Days after California became the largest U.S. state to initiate regulated sales of cannabis to adults, a wave of uncertainty has crashed over America’s cannabis industry with the Justice Department’s elimination of Obama-era guidance on marijuana enforcement.
Attorney General Jeff Sessions’ move Thursday to rescind the Cole Memo and related guidance on marijuana has the potential to upend cannabis operations that have, from Day One, operated in a vulnerable limbo between federal illegality and state legality, policy experts say.
Whether the attorney general’s actions will spell doomsday for the burgeoning cannabis industry remains to be seen. At the very least, the lack of formal guidance could stymie growth, industry observes told The Cannabist.
“I don’t think that the attorney general is doing this for window dressing,” said John Hudak, a senior fellow at the Brookings Institution and an author and expert on marijuana policy. “I think this is an area of policy that he considers dangerous, that he considers problematic, and that he wants something done about.”
What Sessions wants, Hudak said, is to scare businesses, scare states and “to put people in jail.”
The result of Sessions move is a policy void, said Bob Hoban, managing partner at Denver-based Hoban Law Group, which specializes in cannabis legal matters. It’s the effective turning back of the clock to the Bush era policy of no guidance.
“With no guidance, it basically takes the dog off of the leash,” he said.
The enforcement onus is now placed on the cadre of U.S. Attorneys operating across America, financial institutions, as well as members of Congress, Hudak and Hoban say.
Although state-authorized medical marijuana operations have some protections baked into federal law — the Rohrabacher-Blumenauer provision restricts Justice Department spending on prosecutions — adult-use programs have no such safety net.
“(The removal of the Cole Memo and related guidance) does empower U.S. Attorneys to start going after the adult-use cannabis industry,” Hudak said. “It creates uncertainty for businesses and investors.”
As such, the public statements issued and actions taken by U.S. Attorneys should be the most telling of all, said Robert Mikos, a federalism and drug law expert at Vanderbilt University.
It remains to be seen what those prosecutors would do with that discretion, Mikos said, adding that those offices have the same resource constraints today as they did yesterday.
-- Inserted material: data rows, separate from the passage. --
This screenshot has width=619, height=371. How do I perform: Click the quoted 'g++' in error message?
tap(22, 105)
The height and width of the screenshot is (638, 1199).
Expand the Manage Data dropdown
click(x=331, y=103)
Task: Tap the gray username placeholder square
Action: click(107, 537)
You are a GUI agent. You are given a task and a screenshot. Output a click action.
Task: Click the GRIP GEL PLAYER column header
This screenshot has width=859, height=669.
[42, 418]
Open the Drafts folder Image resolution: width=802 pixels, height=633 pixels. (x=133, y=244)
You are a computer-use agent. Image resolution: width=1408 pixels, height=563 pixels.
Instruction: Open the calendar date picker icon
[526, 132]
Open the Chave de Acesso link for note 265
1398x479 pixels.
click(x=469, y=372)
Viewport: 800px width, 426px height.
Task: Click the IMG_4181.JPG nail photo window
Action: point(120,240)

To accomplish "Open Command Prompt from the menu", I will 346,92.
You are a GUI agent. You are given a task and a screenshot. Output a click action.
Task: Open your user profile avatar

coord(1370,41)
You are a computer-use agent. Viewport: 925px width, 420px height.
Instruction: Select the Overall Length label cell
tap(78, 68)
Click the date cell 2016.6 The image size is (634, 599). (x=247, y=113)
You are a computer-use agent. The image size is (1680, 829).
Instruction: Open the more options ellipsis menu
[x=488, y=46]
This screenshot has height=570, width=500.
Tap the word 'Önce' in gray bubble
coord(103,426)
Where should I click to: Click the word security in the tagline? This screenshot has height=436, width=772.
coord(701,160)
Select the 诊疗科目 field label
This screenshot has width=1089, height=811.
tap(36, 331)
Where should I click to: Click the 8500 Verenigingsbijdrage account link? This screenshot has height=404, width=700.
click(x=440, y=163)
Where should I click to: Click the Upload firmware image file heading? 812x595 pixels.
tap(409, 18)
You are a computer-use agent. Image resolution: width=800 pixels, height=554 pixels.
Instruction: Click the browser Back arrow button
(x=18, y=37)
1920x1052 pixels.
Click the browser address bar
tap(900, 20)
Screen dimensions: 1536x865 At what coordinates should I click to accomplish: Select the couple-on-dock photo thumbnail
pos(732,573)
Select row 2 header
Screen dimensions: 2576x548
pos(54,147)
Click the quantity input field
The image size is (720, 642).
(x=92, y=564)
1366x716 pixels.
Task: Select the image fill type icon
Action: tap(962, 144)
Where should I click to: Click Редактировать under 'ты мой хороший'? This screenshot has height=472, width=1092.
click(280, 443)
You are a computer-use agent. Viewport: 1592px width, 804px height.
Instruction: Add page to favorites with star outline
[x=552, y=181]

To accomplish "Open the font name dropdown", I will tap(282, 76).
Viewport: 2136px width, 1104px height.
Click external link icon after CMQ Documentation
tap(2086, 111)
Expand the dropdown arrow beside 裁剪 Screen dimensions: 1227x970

Some may choose to take an aggressive stance, while others may not.
“I don’t think it’s going to be a sea-change by itself,” he said.
One of the first indications came out of Colorado, the first state to have legal, regulated sales of adult-use marijuana.
U.S. Attorney Bob Troyer, for the District of Colorado, released the following statement:
“Today the Attorney General rescinded the Cole Memo on marijuana prosecutions, and directed that federal marijuana prosecution decisions be governed by the same principles that have long governed all of our prosecution decisions. The United States Attorney’s Office in Colorado has already been guided by these principles in marijuana prosecutions — focusing in particular on identifying and prosecuting those who create the greatest safety threats to our communities around the state. We will, consistent with the Attorney General’s latest guidance, continue to take this approach in all of our work with our law enforcement partners throughout Colorado.”
Colorado Gov. John Hickenlooper, echoing statements from the state’s lawmakers, chastised the removal of the existing guidance and indicated his approach, too, would not change.
“Thirty states comprising more than two thirds of the American people have legalized marijuana in some form. The Cole memo got it right and was foundational in guiding states’ efforts to regulate the production and distribution of marijuana,” Hickenlooper said in a statement. “Colorado has created a comprehensive regulatory system committed to supporting the will of our voters. We constantly evaluate and seek to strengthen our approach to regulation and enforcement.
“Our focus will continue to be the public health and public safety of our citizens. We are expanding efforts to eliminate the black market and keep marijuana out of the hands of minors and criminals. Today’s decision does not alter the strength of our resolve in those areas, nor does it change my constitutional responsibilities.”
Mikos’ read of Thursday’s Sessions memo was fairly measured. In particular, he made note of Sessions’ statements on Justice Department enforcement priorities already in existence.
“That sort of signals to me that maybe he’s not complementing an actual crackdown,” he said.